Mandal, Mandir, and now Market

The three forces that define today’s India were unleashed in the 12 months between August 1990 and August 1991. Thirty-three years later, it is these forces that are finally being rewarded with India’s highest civilian honour, the Bharat Ratna.

The first force, Mandal, was unleashed in August 1990, when the V.P. Singh-led government announced ‘backward caste’ quotas in central government jobs. While reservations for Scheduled Tribes and Scheduled Castes had been recognised in the Constitution itself, quotas for middle castes began in the southern States from the 1950s. Their adoption in the northern States was symbolised in the 1970s by Bihar Chief Minister Karpoori Thakur. And, in 1990, they became central government policy through the implementation of the Mandal Commission report.

The second force that defines today’s India is the building of a Ram temple in Ayodhya. The movement began in the early 1980s and was adopted by the Bharatiya Janata Party (BJP) as a political issue only later. As I argue in my book, Jugalbandi: The BJP Before Modi, L.K. Advani’s rath yatra on a converted Toyota, from Somnath to Ayodhya, that began in September 1990, was a signal to the movement faithful that the party was finally with them.

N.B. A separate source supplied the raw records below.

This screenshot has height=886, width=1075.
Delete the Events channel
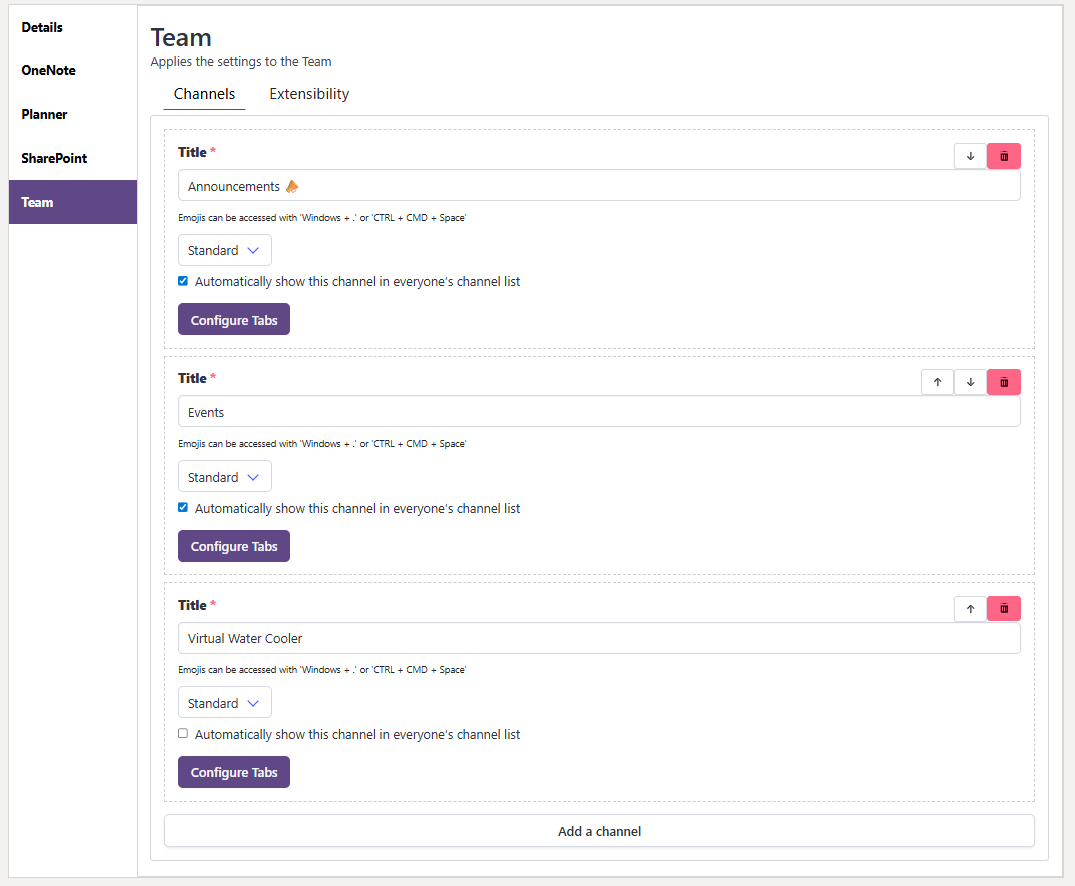coord(1003,382)
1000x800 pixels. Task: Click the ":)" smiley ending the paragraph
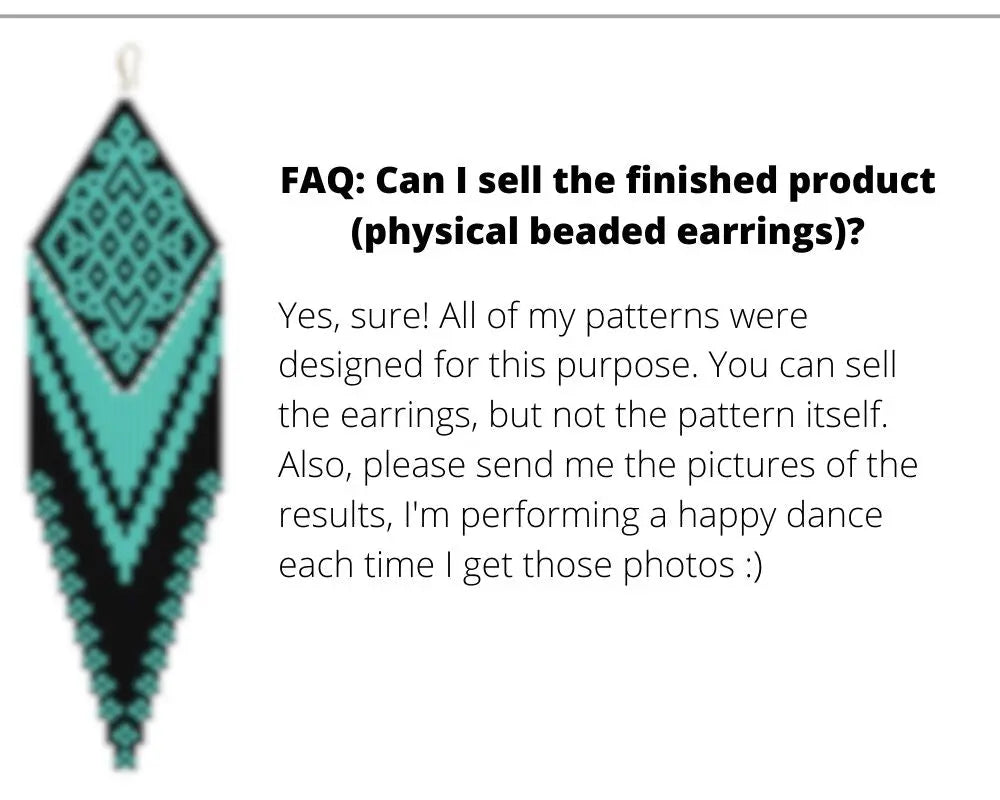[753, 566]
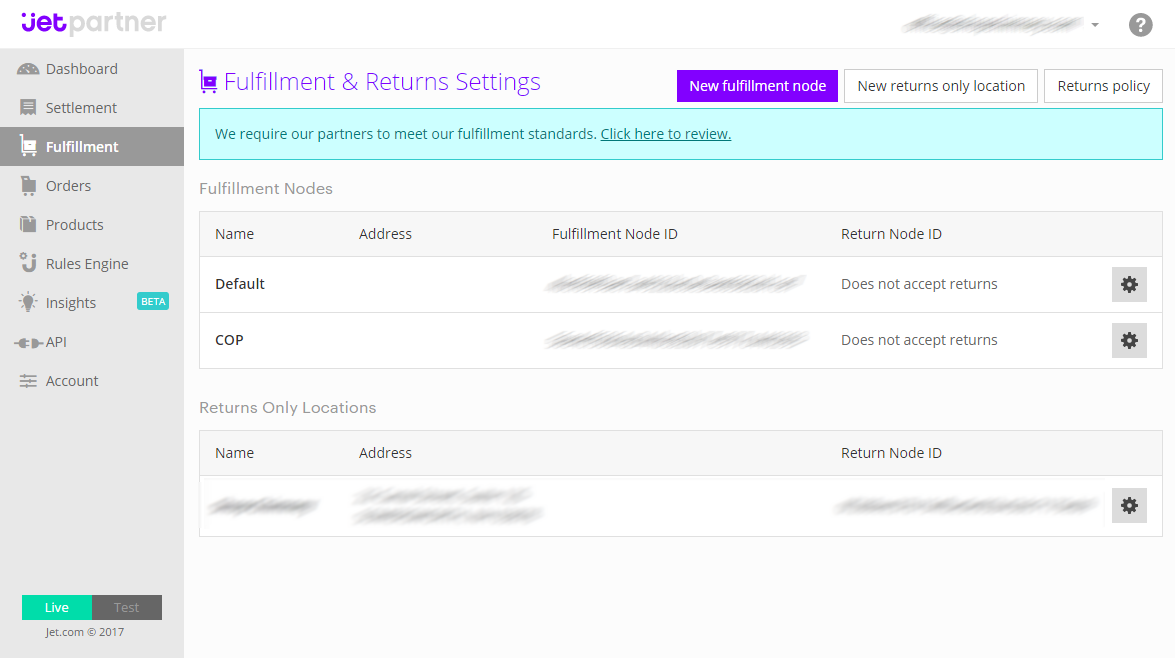This screenshot has height=658, width=1175.
Task: Open settings gear for Default node
Action: (1129, 285)
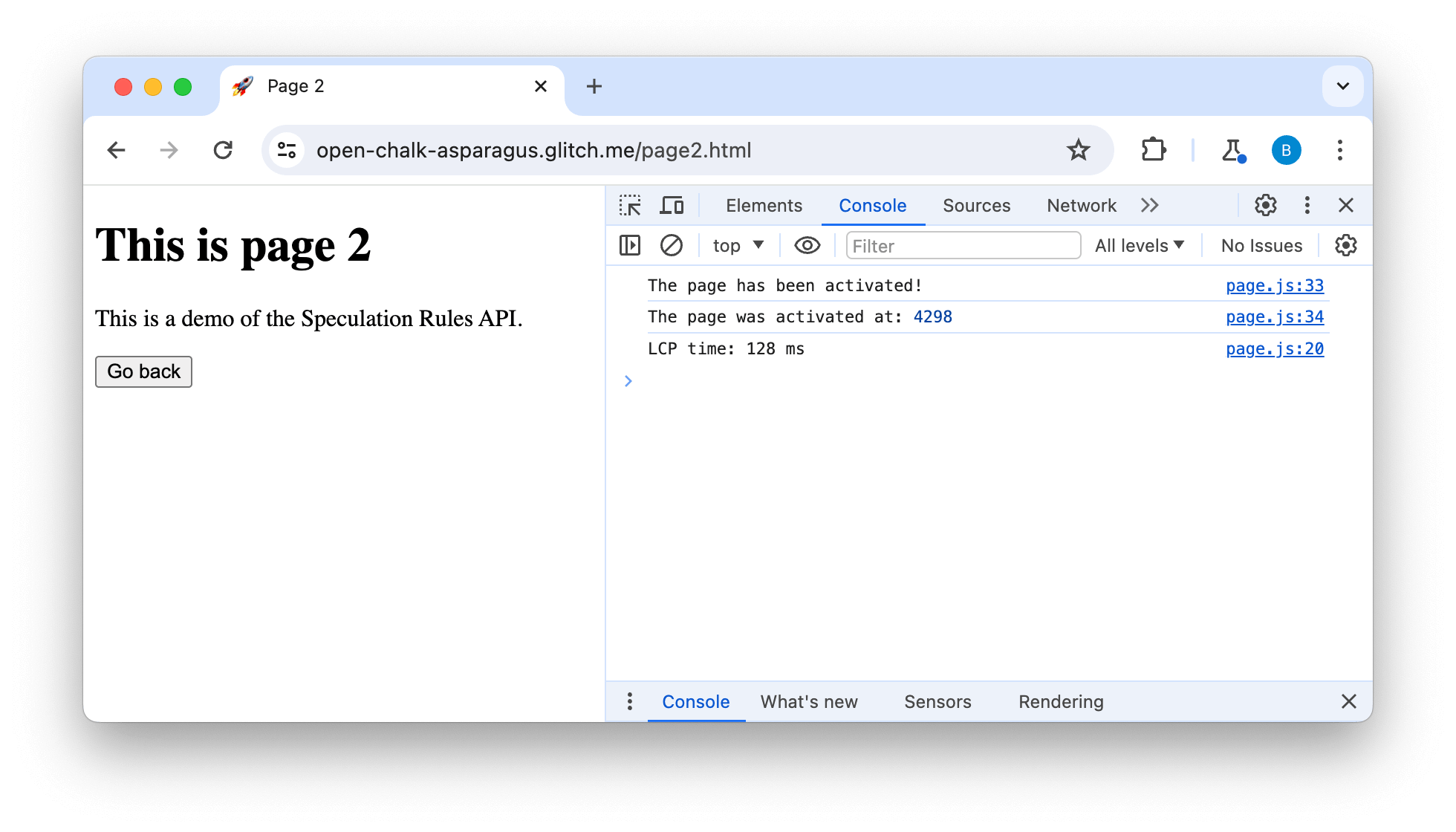The height and width of the screenshot is (832, 1456).
Task: Click the Go back button on page
Action: pyautogui.click(x=143, y=371)
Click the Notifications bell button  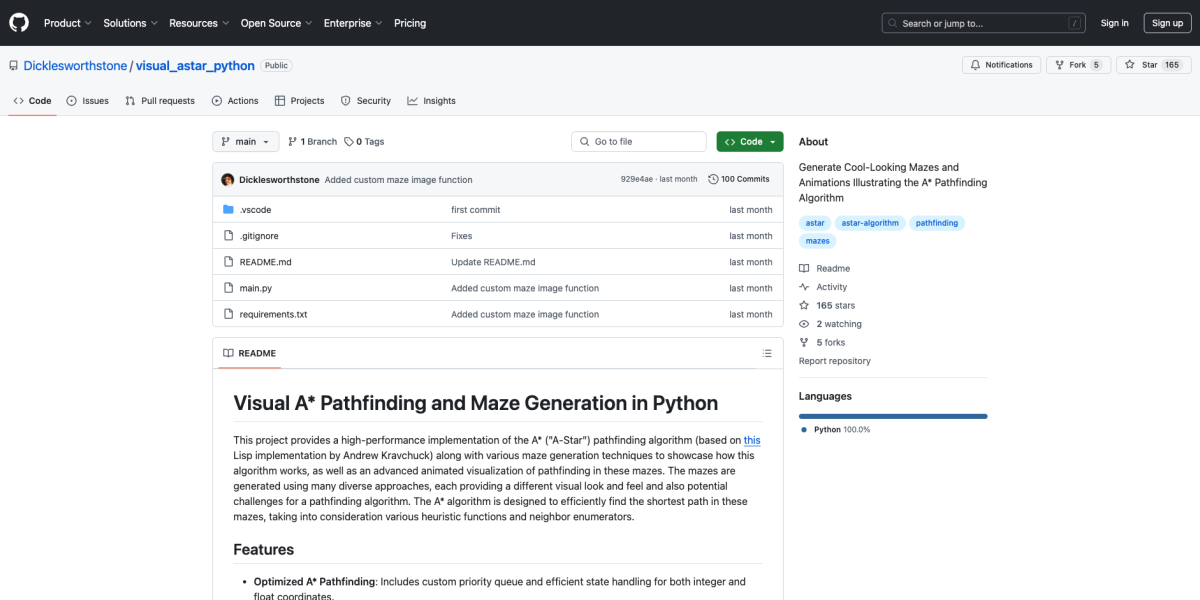pos(1001,65)
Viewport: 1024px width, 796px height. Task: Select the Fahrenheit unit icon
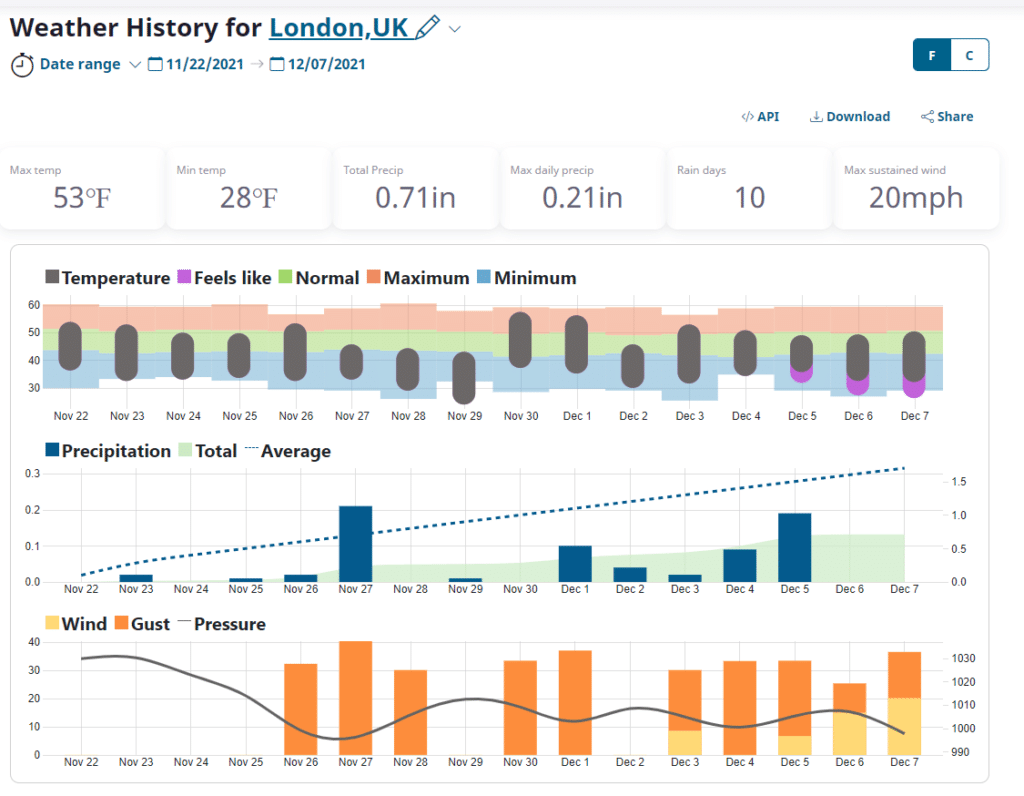[x=931, y=55]
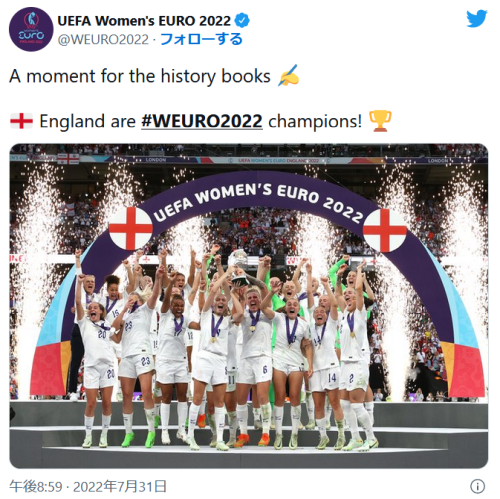Viewport: 500px width, 499px height.
Task: Open the #WEURO2022 hashtag link
Action: pyautogui.click(x=202, y=121)
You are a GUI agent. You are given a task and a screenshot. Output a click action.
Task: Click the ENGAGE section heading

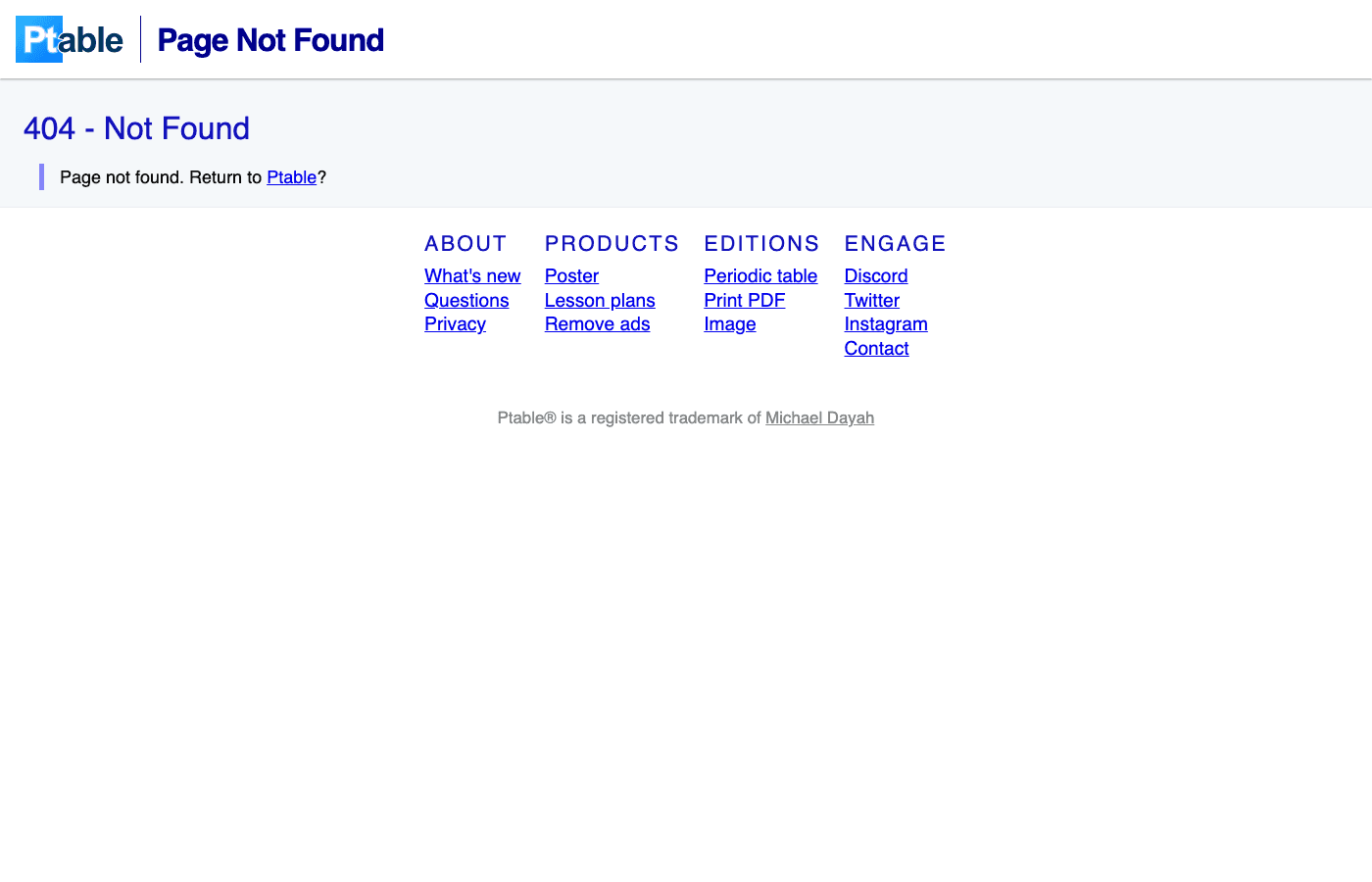point(895,244)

The third force unleashed on India was Prime Minister P.V. Narasimha Rao’s liberalisation. Like with Mandal and Mandir, the Market’s journey had begun earlier. Prime Minister Rajiv Gandhi had tried to free the economy from red tape but lacked the political skills to navigate reform. It was only in mid-1991 that P.V. Narasimha Rao, the most skilled of political operators, overcame his many political handicaps to finally open up the economy.

They define the leader too

These three forces of Mandal, Mandir, and Market continue to define India; indeed, they define Narendra Modi himself. The consecration of the Ram temple last month brought the decades-long movement to its culmination. Mr. Modi’s BJP now brands itself as a backward caste party. As the scholar, Nalin Mehta, has shown in his book, the New BJP, the party’s candidates and voters represent lower caste Hindus, not just upper castes. The third ‘M’, markets, is just as central to Mr. Modi’s politics. He is spending unprecedented amounts on the capital expenditure required for business to grow, and he has improved India’s ‘ease of doing business’. The recent choice of Bharat Ratna recipients — conferred on Karpoori Thakur, L.K. Advani, and Narasimha Rao — is the ultimate sign that Mandal, Mandir, and Market continue to define India today. I will leave it to others to draw lessons from the two other recipients of the Bharat Ratna, i.e., former Prime Minister of India and farm leader Chaudhary Charan Singh and agricultural scientist M.S. Swaminathan. Let me, instead, focus on the politician I know best: P.V. Narasimha Rao.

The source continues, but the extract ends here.